Das arabisch-islamische Schutzbefohlenen-System der ḏimmīya wird bei den Osmanen zum Millet-System (bis 1923), das nur griechisch-orthodoxe und armenisch-apostolische Christen sowie Juden als Buchnationen bzw. Millets (= Glaubensnation) anerkannte. Erst im 19. Jahrhundert und unter dem Druck Österreich-Ungarns, Frankreichs und Großbritannien werden erst die Katholiken, dann auch die Protestanten als katolik bzw. protestant milleti anerkannt.
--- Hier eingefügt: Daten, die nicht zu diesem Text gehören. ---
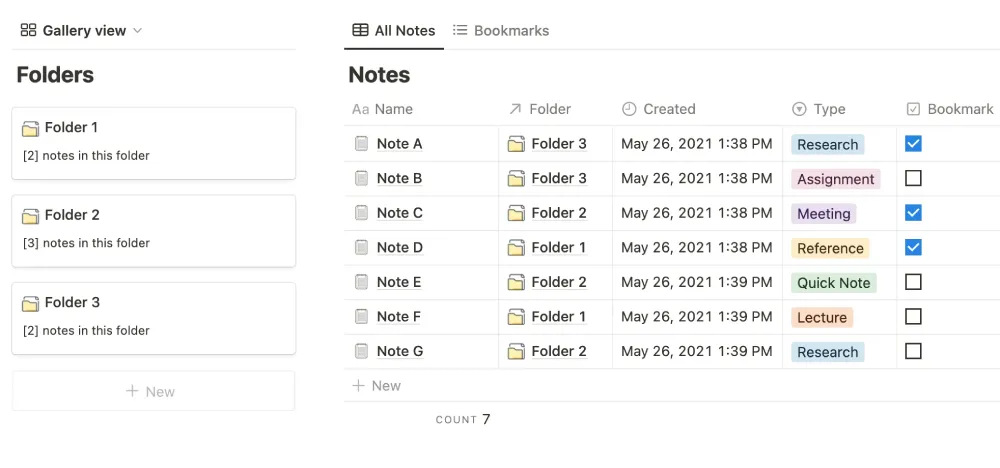Click the folder icon in Note F's row
The width and height of the screenshot is (1000, 468).
[516, 317]
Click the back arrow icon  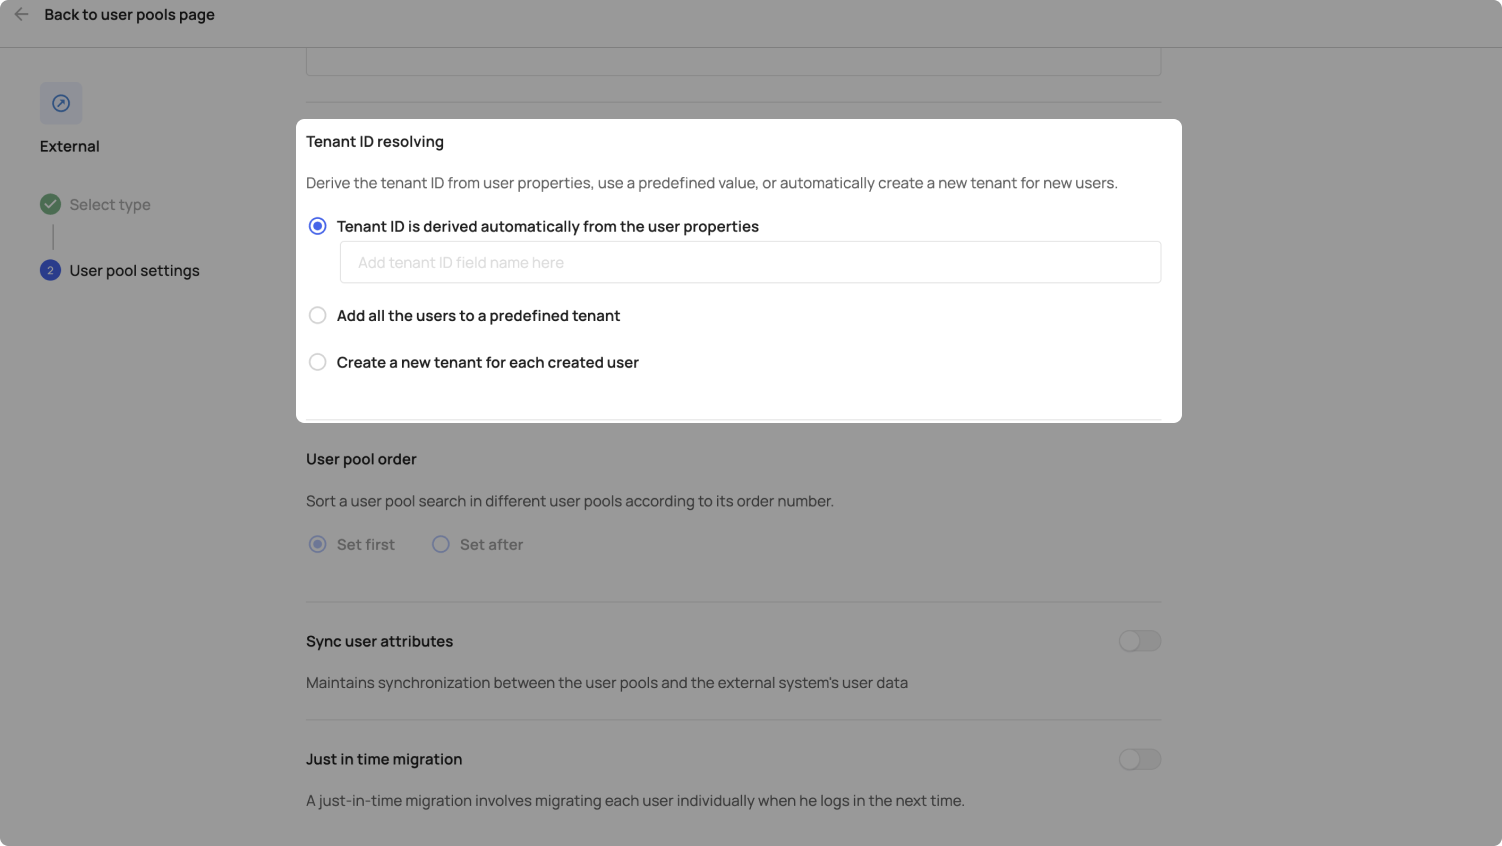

Die türkisch-republikanische Auslegung des Minderheiten-Paragraphen des multilateralen Lausanner Vertrages knüpft stillschweigend an die osmanische Tradition an (vgl. 1923, Sektion III, § 37-45).

 

Das lange 19. Jahrhundert

Unter dem Druck der europäischen Staaten leiteten die osmanischen Sultane Mahmud II., Abdülmecid I. und Abdülaziz in der ersten Hälfte des 19. Jahrhunderts weitreichende konstitutionelle Erneuerungen ein. Dazu gehörte auch die Abschaffung des Millet-Systems. Nach europäischem Vorbild sollten alle Bürger des osmanischen Staates rechtlich gleichgestellt werden. Selbstverständlich wurden solche Reformansätze besonders von Vertretern der Betroffenen unterstützt und mitgetragen.

Mit der ersten und einzigen osmanischen Verfassung (1876) wurden die orientalischen Christen osmanischer Staatszugehörigkeit zum ersten Mal de jure den osmanischen Muslimen in Rechten und Pflichten – wie zum Beispiel der Wehrpflicht – gleichgestellt. Diese Reformbestrebungen, türk. Tanzimat „Neuordnung“, sollten den Niedergang des osmanischen Staates aufhalten und zugleich die Macht des Sultans über bis dahin autonome oder halbautonome Gebiete im Inneren ausdehnen.

In dieser Zeit wurden die christlichen Untertanen von neuen politischen Bewegungen und Ideologien aus Europa erfasst. Es entstehen Nationalbewegungen unter den arabischen, armenischen, griechischen und syrischen Christen, die bisweilen auch von staatlicher Unabhängigkeit träumten. Im Zuge der nationalen Erweckung kommt es zu zahlreichen Schulgründungen durch ausländische Missionsgesellschaften, aber auch einheimischen Christen, die zu einer kulturellen und literarischen Blüte unter den Christen führten.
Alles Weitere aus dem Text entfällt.